Tuesday, July 19, 2011

Eighty-Four Glyde Fables: The Little Greenhouse that Could


Once upon a time there was a little old lady who lived all by herself in a big, empty house. Living alone made her sad, so she decided one day that she would build a greenhouse next to her house.


So she did.


Her greenhouse was a beautiful building that held rows upon rows of the most exquisite flowers and plants you’d ever seen. There were snapdragons, lilies, tulips, ficus, quamoclits, begonias, roses and a variety of other unique flowers that couldn’t be found anywhere else. The beauty of each flower in her greenhouse surpassed the plant before it.


The greenhouse was the old lady’s pride and joy and she loved to spend hours each morning watering, talking to and caring for her plants.

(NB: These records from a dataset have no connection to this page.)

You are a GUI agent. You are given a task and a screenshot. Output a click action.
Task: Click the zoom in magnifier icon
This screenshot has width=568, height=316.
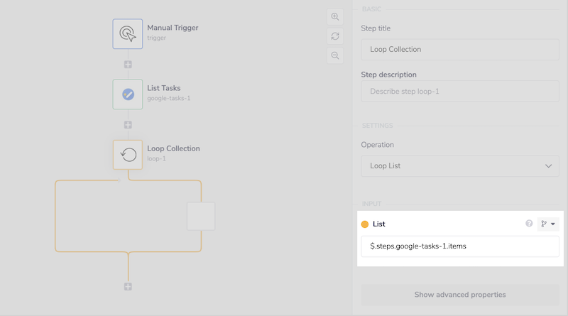coord(335,16)
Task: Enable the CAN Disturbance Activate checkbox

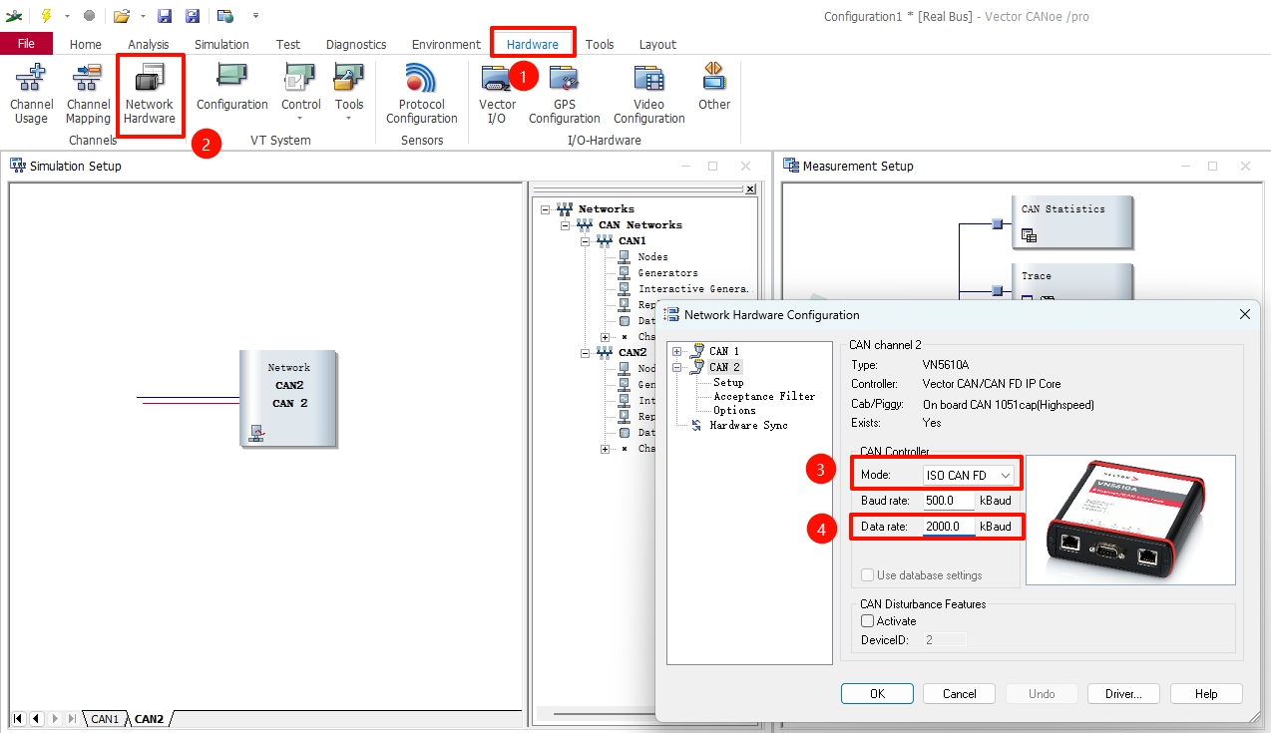Action: [867, 621]
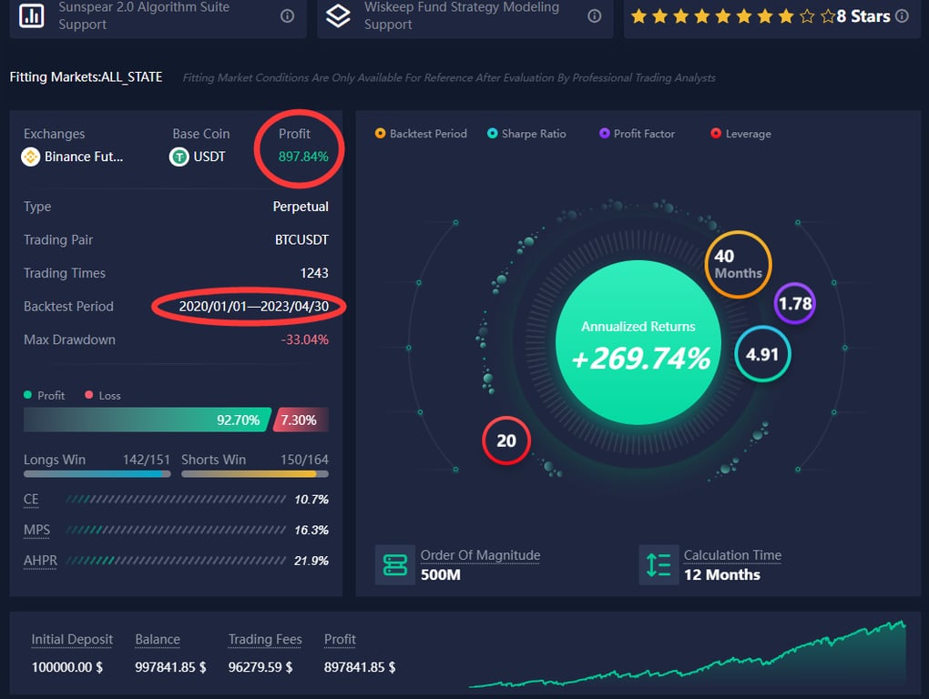Click the underlined AHPR metric label
The height and width of the screenshot is (699, 929).
[x=40, y=561]
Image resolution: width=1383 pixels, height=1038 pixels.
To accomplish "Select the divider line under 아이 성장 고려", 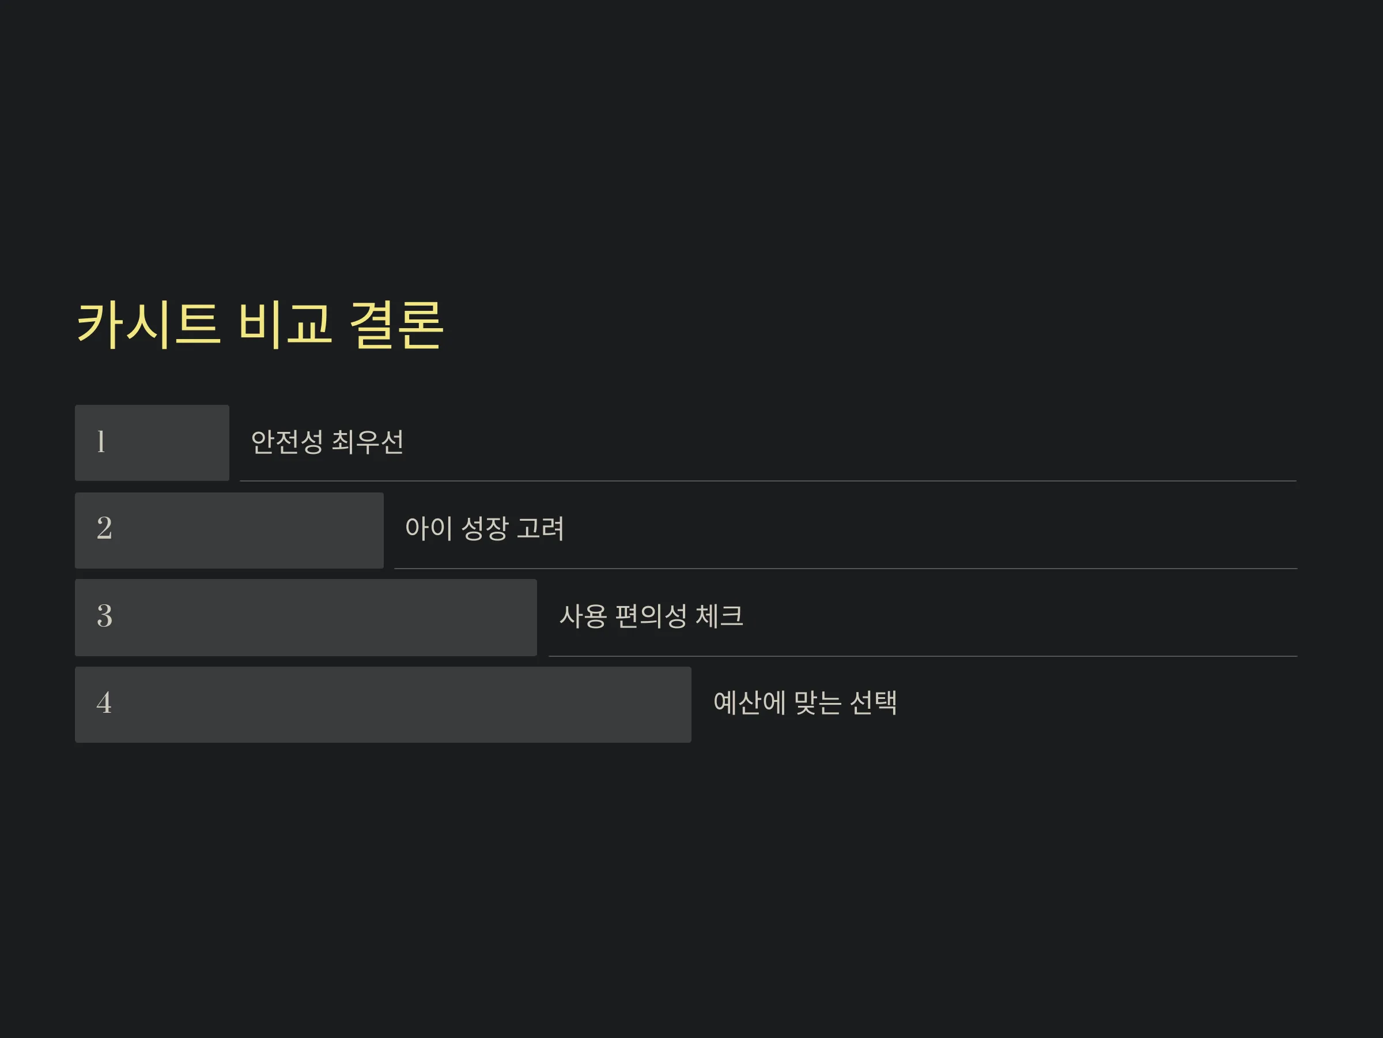I will pyautogui.click(x=846, y=568).
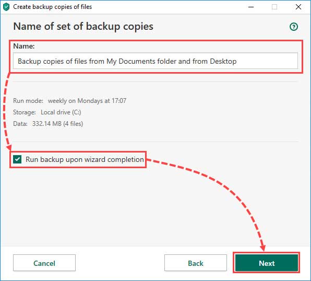Click the '332.14 MB (4 files)' data size text
Viewport: 311px width, 281px height.
point(57,124)
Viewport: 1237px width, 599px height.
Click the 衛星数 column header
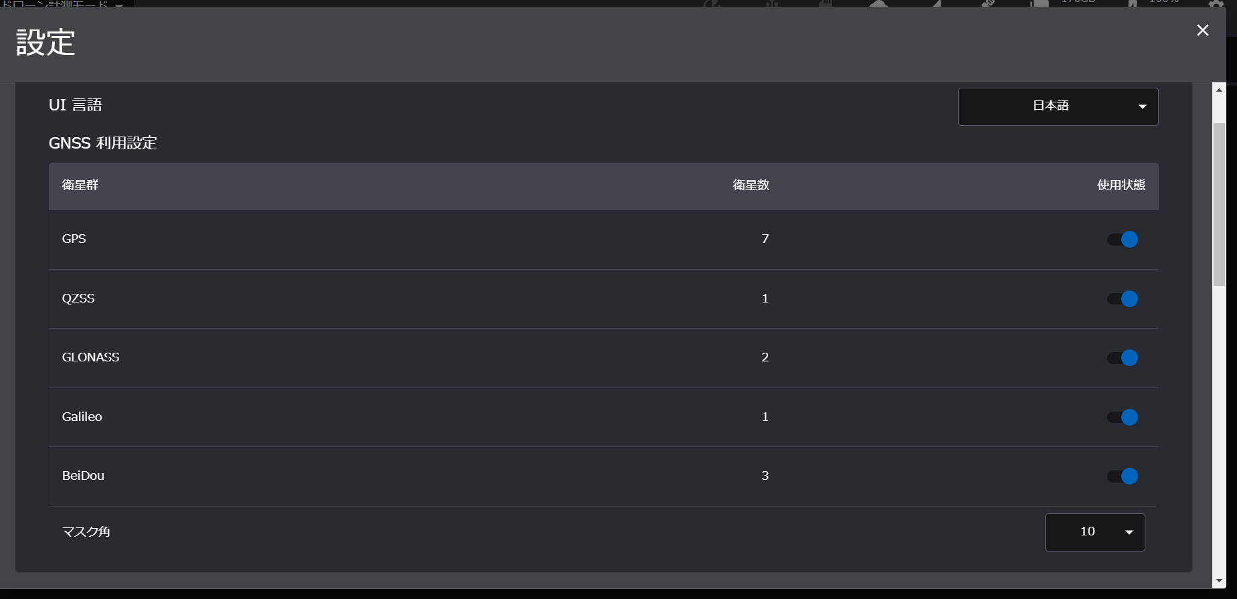[751, 185]
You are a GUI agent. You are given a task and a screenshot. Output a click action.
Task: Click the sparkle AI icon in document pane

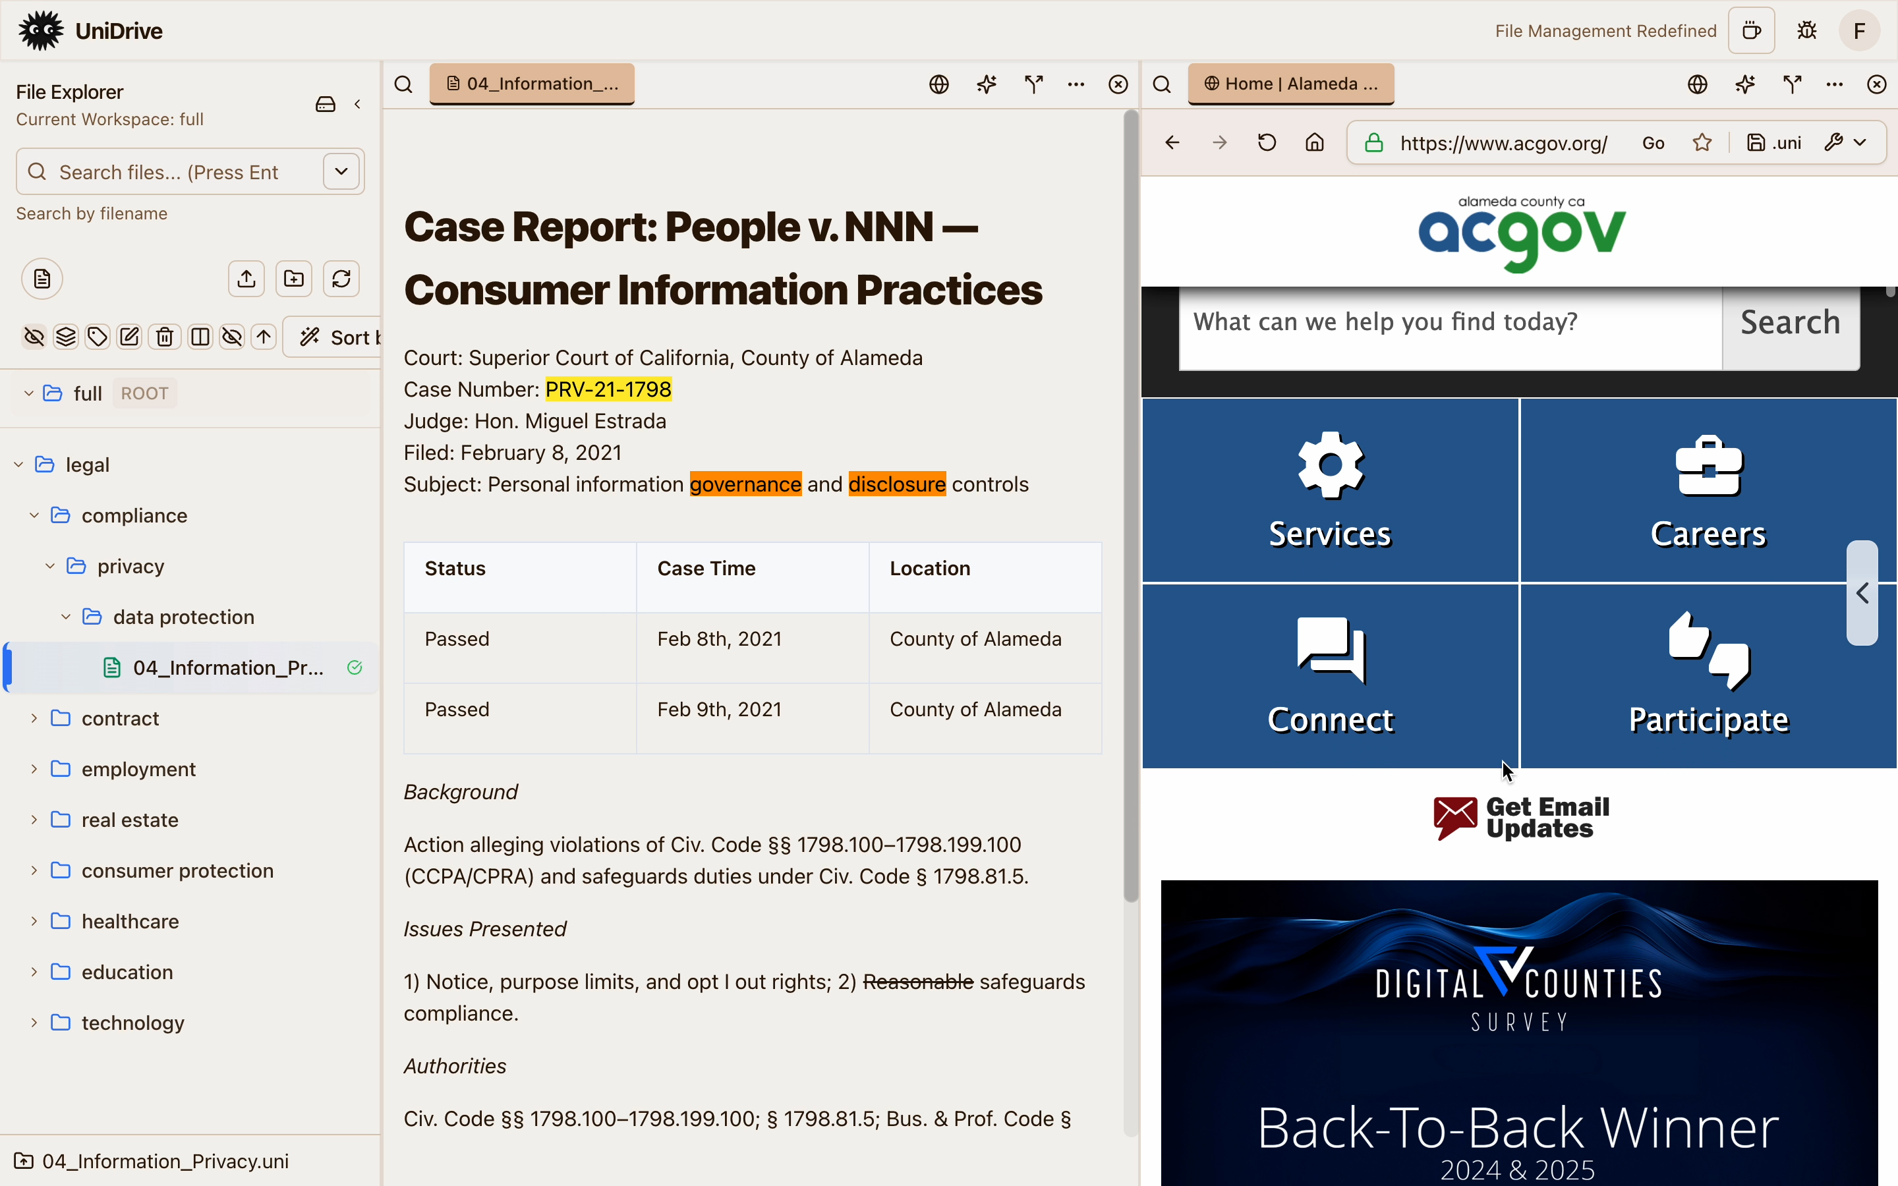(986, 84)
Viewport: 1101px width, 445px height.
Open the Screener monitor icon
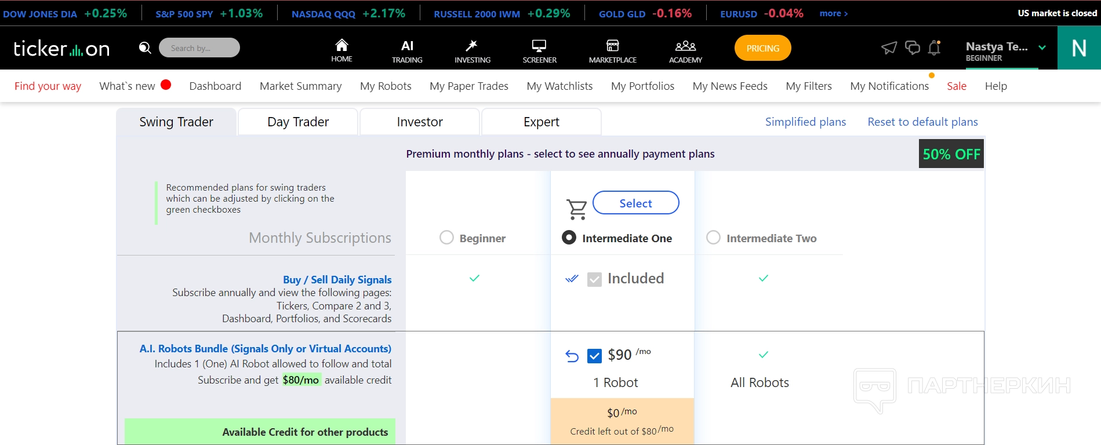click(x=539, y=45)
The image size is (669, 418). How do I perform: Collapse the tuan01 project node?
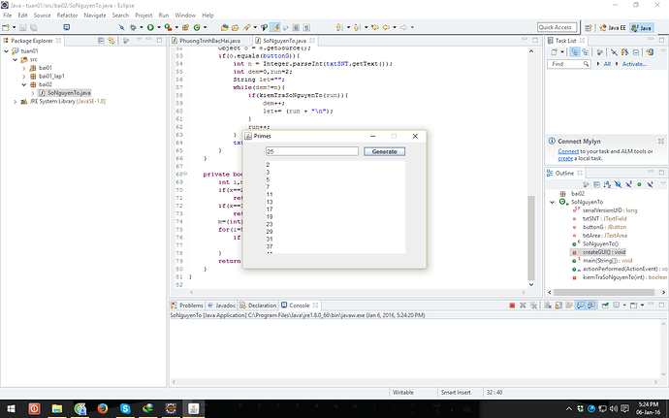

One morning the old lady noticed something upsetting about her beautiful greenhouse. While the plants at the end of each row grew big and stood up tall and strong, the plants in the middle of the rows were small and weak looking. The old lady couldn’t explain why this was. Worst of all, her beloved Rose, the pride of all her flowers, the one that was more beautiful than all the other flowers combined, looked fragile, near death.


Concerned by what she had discovered, the old lady decided to run out of the greenhouse and pour through every botanical book she could find in her library.


So she did.


That night, in the greenhouse, the flowers had a conversation.


“Why,” the small Rose said to its neighbor, a tall ficus, “why is it that the old lady is sad?”


“The problem is that the flowers at the ends of the rows are growing tall and beautiful, while the flowers in the middle of the rows, (like you) are small and weak. She doesn’t know why it’s happening and it upsets her,” the ficus responded.


The Rose thought about this, then turned its petals toward the ficus and again posed a question: “do you know why we’re not all growing beautiful and strong as she would like?”


“Yes I do, little bud. You see, we need sunlight to grow. It nurtures us and gives us warmth. Without the sun, we will all wither and die. The sun always rises in the east and sets in the west. Unfortunately, this greenhouse was built facing the wrong direction, so only some flowers get the full benefit of the sunlight,” explained the ficus.


“Is there anything we can do to fix that problem and make the old lady happy again?” asked the Rose.


“Hmmmm, there are two options here: we could rotate the greenhouse so that everybody gets sun, but that is too difficult and would require outside help,” the ficus said. “Or, we could change the orbit of the sun so that it rises in the north and sets in the south.”


So they did.


And then the worlds were thrown out of their orbits, the seas crashed upon the shores, fires spread across the face of the planet, the glaciers ran aground in the Caribbean, birds flew into volcanoes, animals ran straight into chasms and the Earth spun out into the cold harsh emptiness of space, never to be seen or heard from again, because all life on the planet was dead.


The End


Moral: Never listen to any Rose. They never have anything good to say and only cause you pain and trouble.